AGAREB — IT WAS DIFFICULT to tell the smells apart. For months the town of Agareb, near Tunisia’s coast, had reeked of rubbish because of an overflowing landfill. In September the authorities closed the site, which residents were calling a danger to public health. But this month, after trash had piled up in the streets, it was reopened. Protesters cried foul and on November 10th clashed with security forces. Along with the stench of tear-gas and garbage, a new smell filled the air: burning tyres.
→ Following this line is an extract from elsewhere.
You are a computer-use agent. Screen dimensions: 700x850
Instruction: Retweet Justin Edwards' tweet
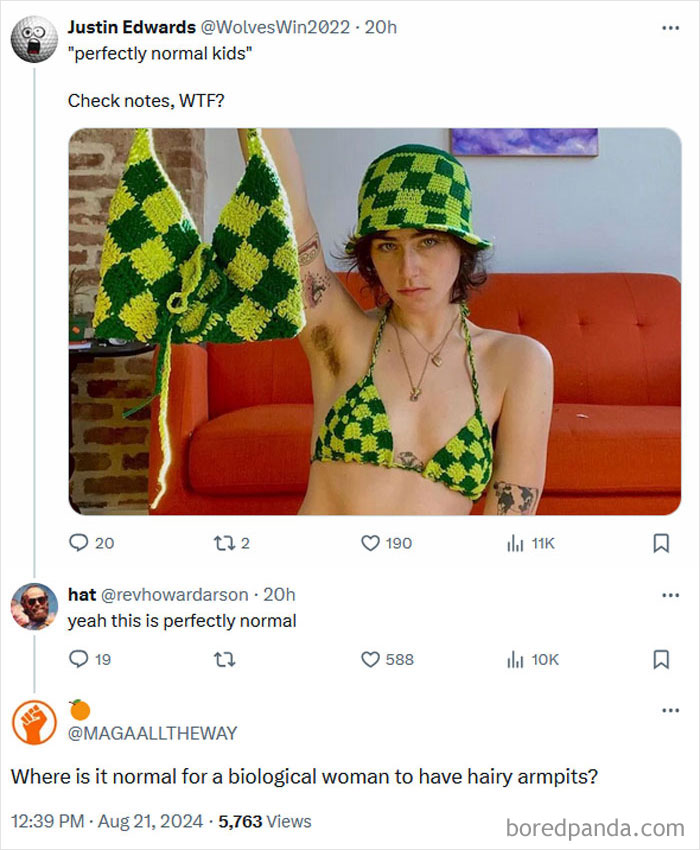223,543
One person was killed and a police station was ransacked. It was the worst violence in Tunisia since President Kais Saied suspended parliament and grabbed power in July. Critics called his actions a coup. But many in Agareb applauded him. The town of 40,000 has long been neglected. Its poor residents have grown disillusioned with the country’s decade-old democracy. They say they voted overwhelmingly for Mr Saied in 2019, hoping he would clean up corruption. If he had to act like an authoritarian to do it, so be it.
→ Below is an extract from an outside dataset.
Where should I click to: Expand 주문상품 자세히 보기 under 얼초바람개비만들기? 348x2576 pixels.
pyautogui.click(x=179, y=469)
That was how most of them felt in July. Now they have changed their minds. The people of Agareb are calling Mr Saied a dictator. For it was he who overruled the local authorities and reopened the landfill, in part to provide relief for nearby Sfax. Tunisia’s second city and industrial powerhouse had been suffering under even bigger mountains of uncollected garbage.

Residents of Agareb say the landfill, opened in 2008, was meant to be in use for only five years. A judge ordered it closed in 2019, to no avail. Now it is not only overflowing, but full of dangerous industrial and medical waste, including amputated body parts and fetuses, say activists. They claim the dump has spread disease including respiratory ailments and cancer.
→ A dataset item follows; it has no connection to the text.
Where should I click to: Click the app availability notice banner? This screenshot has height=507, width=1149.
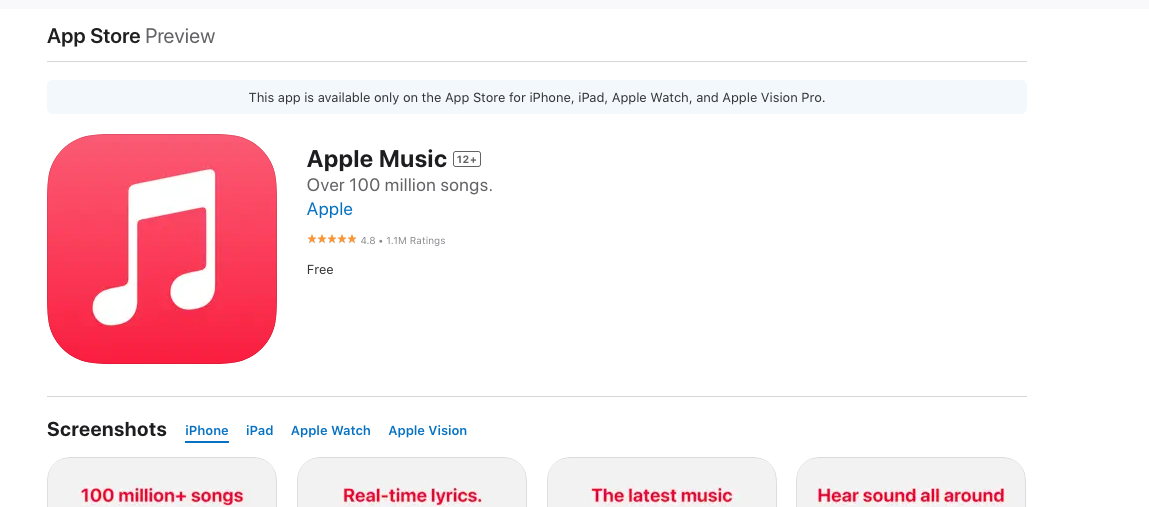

Tunisia collects around 2.5m tonnes of waste every year. Little of it is recycled. Much of it ends up in one of 13 official landfills without being properly treated. A lot of it just piles up in the streets. Even in Tunis, the capital, less than two-thirds of the waste is collected, says the World Bank. In Sfax province the local government refused to collect rubbish after the Agareb landfill was closed.

Collecting trash can be profitable. But the big contracts offered to waste-management companies have been controversial. Elyes Fakhfakh resigned last year as prime minister after he was accused of concealing a conflict of interest in awarding such deals (he denies wrongdoing). His opponents also have links to businessmen with fingers in the waste-management pie.

Last summer an Italian company sent nearly 300 containers of “plastic trash” to Tunisia. A Tunisian firm had agreed to recycle it for a fee. But the trash was mostly household waste, of the sort now piling up on Tunisian streets. The deal violated international treaties, as well as Tunisian law. Twenty-six people, including a former environment minister, were arrested.

The waste-management scandal typifies Tunisia’s corruption and mismanagement, with the burden falling mostly on the poor. It was hoped that Mr Saied’s government would do better. But cleaning up Tunisia is proving to be as hard as ever. Many of the country’s landfills are in poorer areas like Agareb. Any of such places could be the next to erupt.